(EXERCISE PASSAGE):
==========
Leetcode - Scramble String

Given a string s1, we may represent it as a binary tree by partitioning it to two non-empty substrings recursively.

Below is one possible representation of s1 = "great":

    great
   /    \
  gr    eat
/ \    /  \
g   r  e   at
           / \
          a   t

To scramble the string, we may choose any non-leaf node and swap its two children.

For example, if we choose the node "gr" and swap its two children, it produces a scrambled string "rgeat".

    rgeat
   /    \
  rg    eat
/ \    /  \
r   g  e   at
           / \
          a   t

We say that "rgeat" is a scrambled string of "great".

Similarly, if we continue to swap the children of nodes "eat" and "at", it produces a scrambled string "rgtae".

    rgtae
   /    \
  rg    tae
/ \    /  \
r   g  ta  e
       / \
      t   a

We say that "rgtae" is a scrambled string of "great".

Given two strings s1 and s2 of the same length, determine if s2 is a scrambled string of s1.

[balabala] 暴力解决枚举出s1的全部scramble string, 存在大量重复计算；分段比较s1,s2也存在大量重复计算，比如s1=abcdef, s2=dcabef, isScramble(bcdef, cabef) 就会重复计算isScramble(cdef, abef)。使用动态规划，保存s1, s2每个位置处各种长度对应的字串的匹配情况，dp[l][i][j]表示s1[i, i+l) 和 s2[j, j+l)是否是scramble关系。
==========
(PROVIDED DATA):
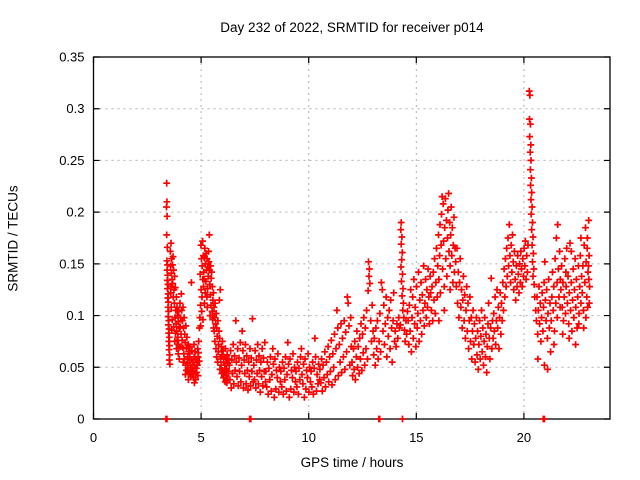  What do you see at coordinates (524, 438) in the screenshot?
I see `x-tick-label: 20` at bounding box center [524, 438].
==========
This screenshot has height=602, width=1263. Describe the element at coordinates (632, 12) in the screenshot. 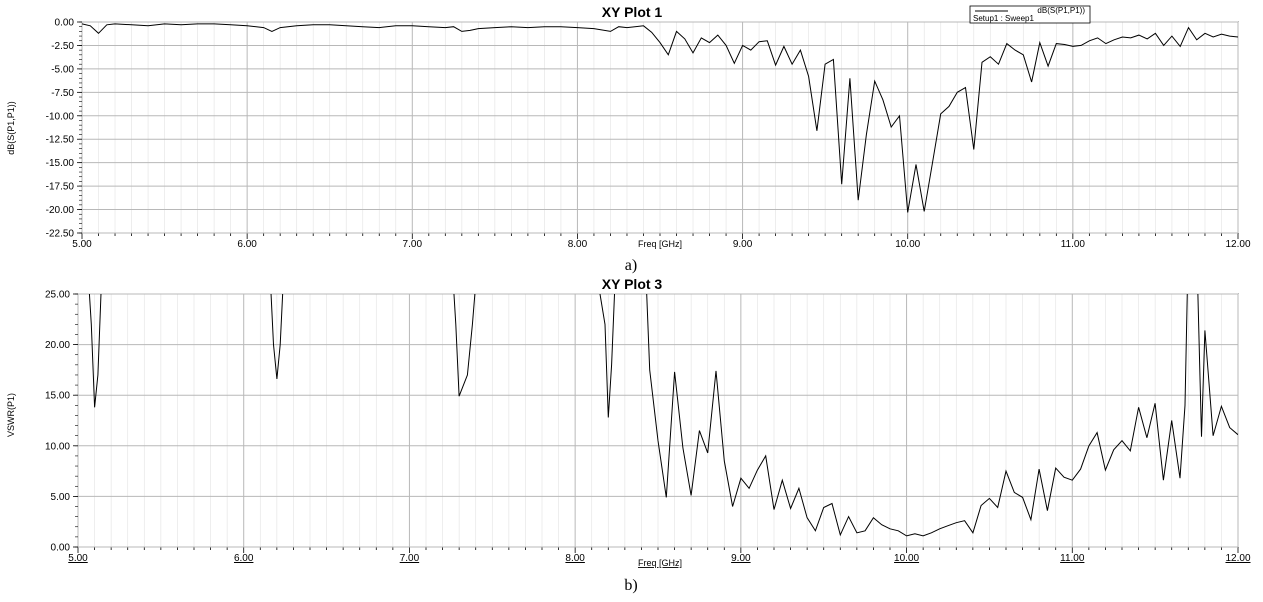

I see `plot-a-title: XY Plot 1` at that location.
==========
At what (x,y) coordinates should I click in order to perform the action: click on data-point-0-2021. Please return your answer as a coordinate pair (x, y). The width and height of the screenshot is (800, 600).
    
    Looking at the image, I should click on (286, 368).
==========
(TASK INSTRUCTIONS):
1. In the scramble string text, what string results from choosing the node "gr" and swapping its two children?
2. Please continue the scramble string text from its last sentence.

(SOLVED TASKS):
1. "rgeat"

2.
// timeout
public boolean isScramble1(String s1, String s2) {
        if (s1 == null || s2 == null || s1.length() != s2.length())
            return false;
        if (s1.equals(s2))
            return true;
        int lengthS1 = s1.length();
        for (int i = 1; i < lengthS1; i++) {
            boolean cond1 = isScramble(s1.substring(0, i), s2.substring(0, i)) 
                    && isScramble(s1.substring(i, lengthS1), s2.substring(i, lengthS1));
            boolean cond2 = isScramble(s1.substring(0, i), s2.substring(lengthS1 - i, lengthS1)) 
                    && isScramble(s1.substring(i, lengthS1), s2.substring(0, lengthS1 - i));
            if (cond1 || cond2)
                return true;
        }
        return false;
    }
    
    public boolean isScramble(String s1, String s2) {
        if (s1 == null || s2 == null || s1.length() != s2.length())
            return false;
        if (s1.equals(s2))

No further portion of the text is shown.